Shortly after the completion of The Beiderbecke Affair, David Cunliffe asked Plater to write a new serial with the same characters. At this point Plater decided to create a jazz-themed trilogy; The Beiderbecke Affair would be followed by The Gillespie Tapes and The Yardbird Suite, referencing Dizzy Gillespie and Charlie Parker respectively. However, YTV felt that they wanted to stick with the Beiderbecke "brand" and so the first sequel was renamed The Beiderbecke Tapes. Plater intended The Beiderbecke Tapes to be another six-part serial set in Yorkshire, the Netherlands and Athens. As well as Trevor and Jill, returning characters would include Big Al, Little Norm, Hobson (now an officer in British Intelligence), Mr Carter and the Headmaster. When financial problems at YTV delayed production, Plater reworked his scripts as a novel, also titled The Beiderbecke Tapes. YTV later decided that they would film the novel as a two-part serial, each episode of ninety minutes duration. To fit the shorter length, Big Al, Little Norm and Hobson were dropped from the script. Financial constraints meant that the action originally intended for Athens had to be relocated to Edinburgh, an event which became an in-joke when it was worked into the script as a planned trip to Greece being changed at the last minute for the trip to Scotland.
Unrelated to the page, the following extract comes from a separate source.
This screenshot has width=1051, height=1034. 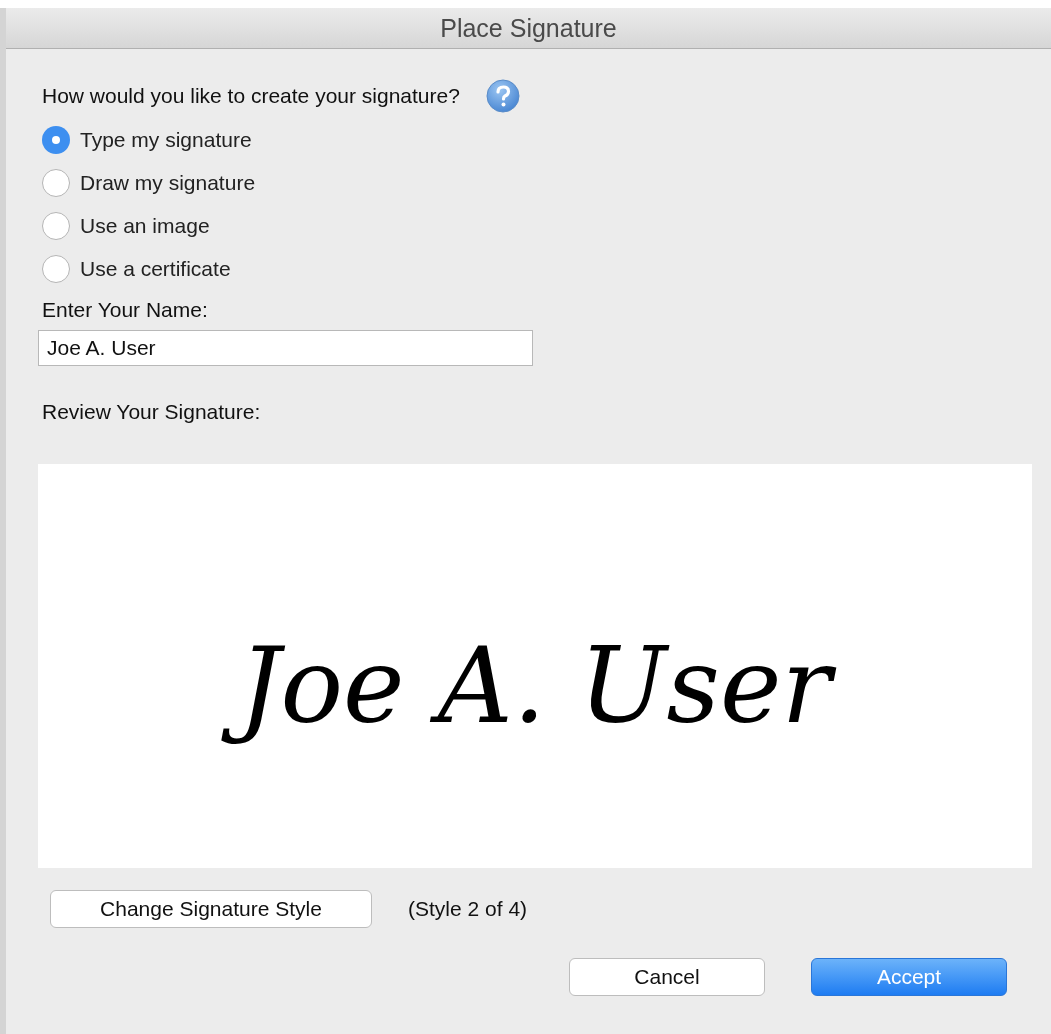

The Beiderbecke Tapes was broadcast in December 1987 and averaged 9.9 million viewers over its run. Frank Ricotti was nominated for a 1987 BAFTA Award for Original Television Music for The Beiderbecke Tapes, losing out to Porterhouse Blue.

===The Beiderbecke Connection===

Plater began work on The Beiderbecke Connection, the third part of the trilogy, in late 1987. At the conclusion of The Beiderbecke Tapes Jill had discovered that she was pregnant with Trevor's child. The new serial would pick up six to nine months after the birth of their child. The presence of the baby was a restricting factor on the plot; hence the introduction of the character of Yvonne, who would mind the child while Trevor and Jill went about their adventures. The plot this time called for Trevor and Jill to look after "Ivan", apparently a refugee, for Big Al and Little Norm. Plater originally intended that Trevor and Jill would have to keep Ivan hidden from his pursuers by means of different disguises and cover stories – for example, one scene called for him to pose as a school inspector – but this was dropped. A subplot concerned the challenges of teaching in the face of budget cuts that meant the necessary books and materials were not available. In this respect, Plater sought to ask the question, "If education is a universal right, if you are deprived of that by people in authority, how do you think you will resolve that?".

One major change to the production team was that David Cunliffe had by this stage moved on from YTV. He was replaced by Keith Richardson, best known as the producer of the thriller serial Harry's Game (1982). The Beiderbecke Connection was broadcast in four parts in November and December 1988 and averaged 8.8 million viewers over its run.

Frank Ricotti was again nominated and this time won the 1988 BAFTA Award for Original Television Music for The Beiderbecke Connection.

==Home media==
All three series are available as individual DVD releases, as a boxed set, The Beiderbecke Trilogy, and as a boxed set Beiderbecke Trilogy 21st Anniversary Edition (containing The Beiderbecke Trilogy plus Get Lost!, cast interviews, CD soundtrack and collectors booklet), released on Region 2.

==In other media==
The stories were also published as books by Alan Plater. The book of The Beiderbecke Affair was written after the TV series was made. The other two books were written before the TV shows were made and contain an earlier version of the stories. All three were later compiled into a single, omnibus edition.

Music from all three series (seasons), played by the Frank Ricotti All Stars, featuring Kenny Baker, was released as The Beiderbecke Collection on CD, LP and cassette by Dormouse Records. (The CD was re-issued with the re-issued 21st anniversary DVD set.)